I've always been a big fan of stationary for much the same reason. Writing letters, keeping bound diaries, filling in scrapbooks - texture gives context to experience. I keep a calendar on my wall, not because it's in anyway more convenient than my phone - heaven's no - but because the physical ritual of marking it off daily serves to give a material shape to the passage of time. Something that sentimentally gives the days a kind of significance, and pragmatically acts as a fairly useful positioning tool for someone with the specific brand of mental illness that leaves you wondering what year it is. I love and depend on, in equal measure, that sense of touch to enjoy life and also be cognizant than any of it is even real in the moment. It's why I'm outdoorsy, why I like physical hobbies like skating and climbing, why I love the act of preparing ingredients to cook and prefer hand washing dishes. It's why I love my weird fucked up winter coat I got in a thrift store that has oil(?) stains on it and changed the colour of four bathtubs worth of water when I first cleaned it, that same reason I love every abandoned building I've ever explored: the stories we make are imparted onto the world through touch, they're engraved in physicality. Every oil stain, every broken window, every scar on a person's body is each a story etched onto the surface of a canvas larger than any individual yet wholly inscribed with their anecdotes.
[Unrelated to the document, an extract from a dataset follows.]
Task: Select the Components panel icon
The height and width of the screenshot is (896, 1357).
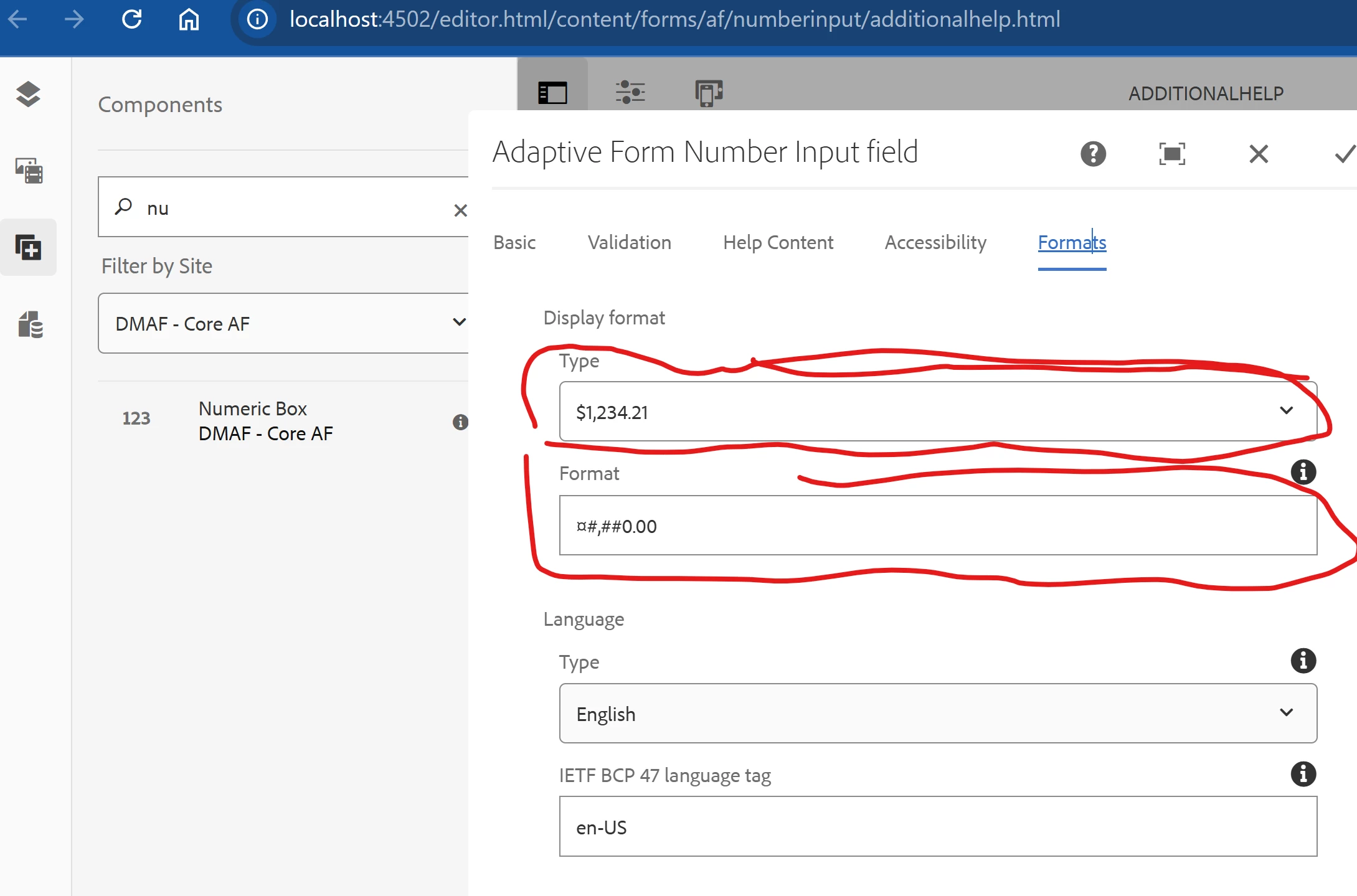Action: (x=28, y=247)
If you'll forgive me being a bit of a wretch, it's why I do in fact enjoy making notes within the pages of novels, and why I prefer analog media much as this makes me a luddite in our digital age.
Maybe I might be overselling it all, but I think in the wake of the covid pandemic a whole lot of people have come to derive a newfound appreciation for tactile hobbies. At the very least, I think most people intuitively understand this on a base level if you ask if they'd prefer to be in a long distance relationship to one with immediate proximity, and maybe that strikes you as a trite comparison, but as someone in a long distance relationship the value of tactility in shared hobbies takes on a newfound significance!! Both because it allows me to feel closer together with my partner despite the best efforts of the Atlantic - and far more importantly because it gives me a real cute book to gift her when we see each other next. And if you don't think that's at least a little magical, you're a disquieting and cold creature, stranger. Now stop reading my blog and go share joy with another person; maybe make them something out of paper?? It's cute!! Try it!!